My question is that:
- How to prove these closed expressions?
- Are there any generalizations?
Solution 1:
I present an approach using a well-known property of the Laplace Transform, which is typically a good approach for such integrals.

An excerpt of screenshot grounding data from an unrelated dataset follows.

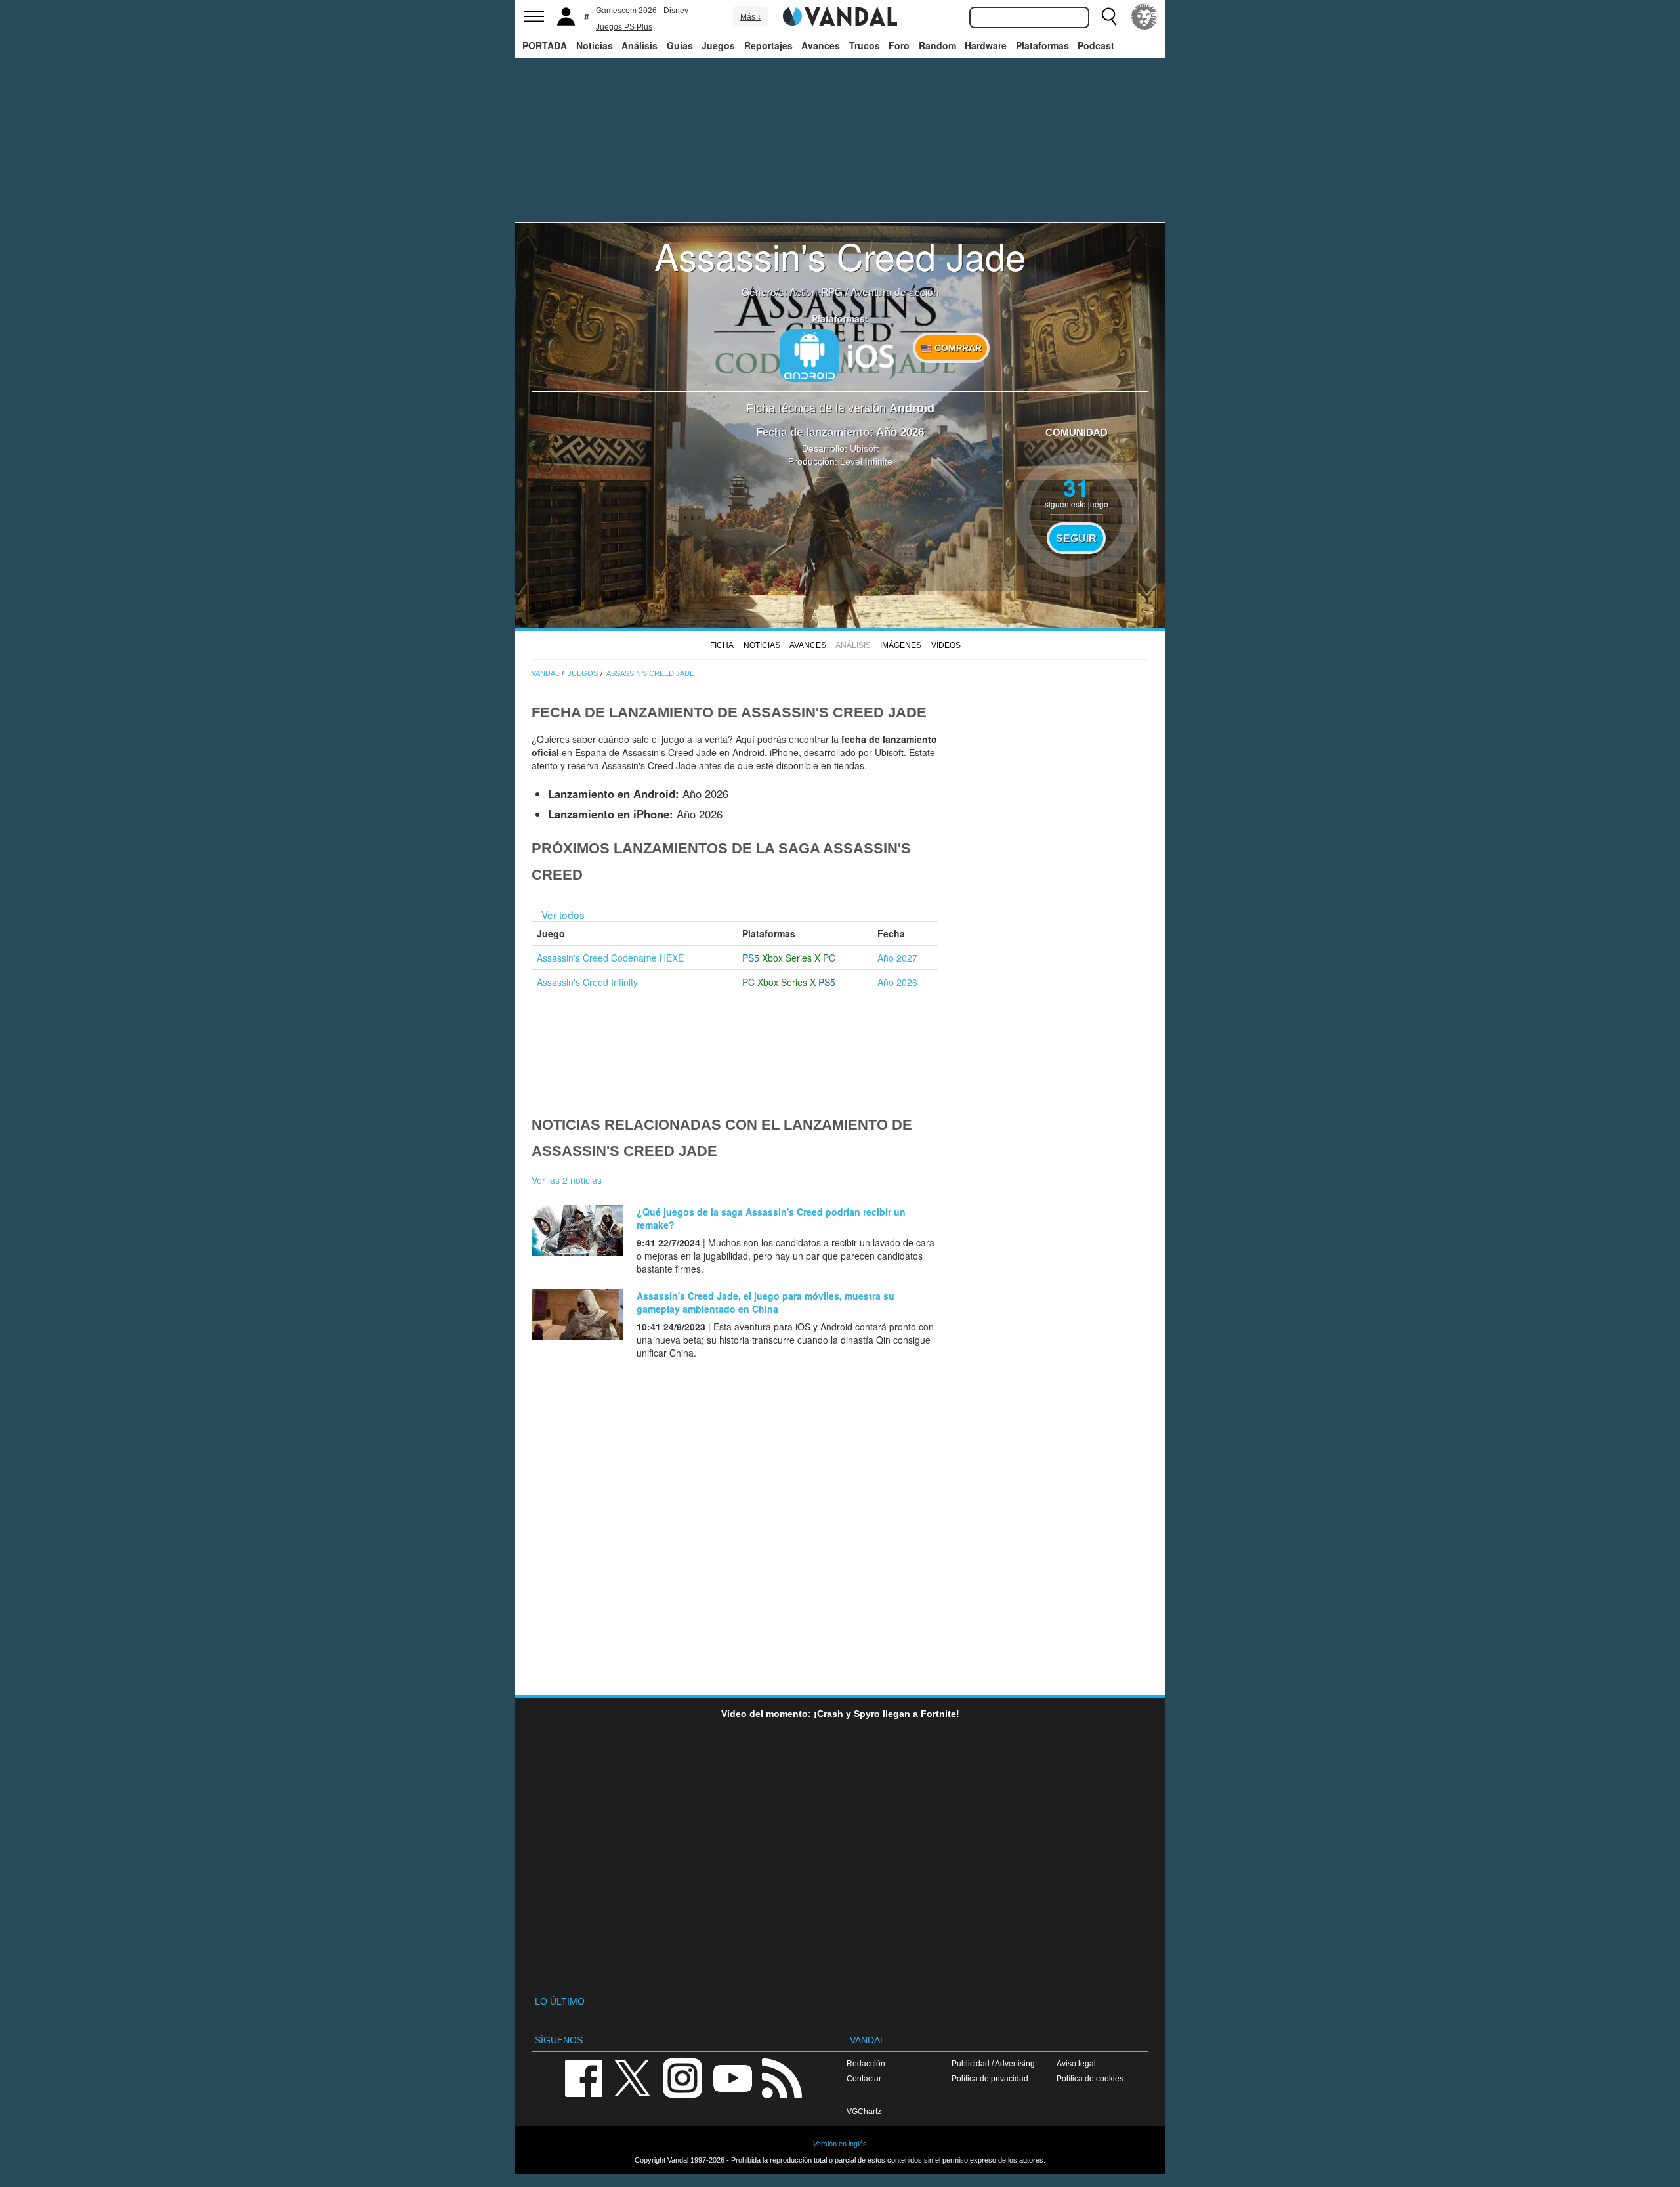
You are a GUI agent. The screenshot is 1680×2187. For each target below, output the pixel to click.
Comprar (957, 348)
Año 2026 (897, 981)
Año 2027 (897, 957)
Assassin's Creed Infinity (587, 981)
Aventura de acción (894, 291)
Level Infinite (866, 461)
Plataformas (1042, 45)
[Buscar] (1109, 16)
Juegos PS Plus (624, 27)
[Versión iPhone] (870, 354)
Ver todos (563, 914)
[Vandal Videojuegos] (840, 15)
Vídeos (946, 645)
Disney (675, 10)
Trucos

For the first integral: $$\int_{0}^{+\infty} f\left(x\right) g\left(x\right) \, dx = \int_{0}^{+\infty} \left(\mathcal{L} f\right)\left(y\right)\left(\mathcal{L}^{-1} g\right)\left( y\right) \, dy$$ Letting $f\left(x\right) = x \cos \left(\frac{x}{2}\right)\left(\cosh (x) -\frac{4x^{3/2} {}_{1} F_{2} \left(1;\frac{5}{4},\frac{7}{4};\frac{x^2}{4}\right)}{3\sqrt{\pi}}\right)$ and $g(x) = \frac{1}{x}$:
$$\left( \mathcal{L} f \right) (y) = \frac{2\sqrt{2}(9-20y(y-i))}{(2y-i)^{3/2}(5-4y(y-i))^2}-\frac{2\sqrt{2}(-9+20y(y+i))}{(2y+i)^{3/2}(5-4y(y+i))^2}+\frac{1}{(-2y+(2+i))^2}+\frac{1}{(2y-(2-i))^2}+\frac{1}{(2y+(2-i))^2}+\frac{1}{(2y+(2+i))^2}$$ (I am not able to write the derivation of the Laplace transform currently, but I will update my answer with the derivation soon) $$\left( \mathcal{L}^{-1} g \right) \left(y \right) = 1$$
This gives then: $$I = \int_{0}^{\infty} \frac{2\sqrt{2}(9-20y(y-i))}{(2y-i)^{3/2}(5-4y(y-i))^2}-\frac{2\sqrt{2}(-9+20y(y+i))}{(2y+i)^{3/2}(5-4y(y+i))^2}+\frac{1}{(-2y+(2+i))^2}+\frac{1}{(2y-(2-i))^2}+\frac{1}{(2y+(2-i))^2}+\frac{1}{(2y+(2+i))^2}\,dy$$ $$\implies I = \frac{1}{2}\left(\frac{1}{-2y-(2-i)}+\frac{1}{-2y+(2-i)}+\frac{1}{-2y+(2+i)}-\frac{1}{2y+(2+i)}+\frac{4}{\sqrt{y+\frac{i}{2}}(-5+4y(y+i))}+\frac{4}{(-5+4y(y-i))\sqrt{y-\frac{i}{2}}}\right) \Bigg]_{0}^{\infty} =\frac{4}{5}$$
As was to be shown. The same idea works for your second integral.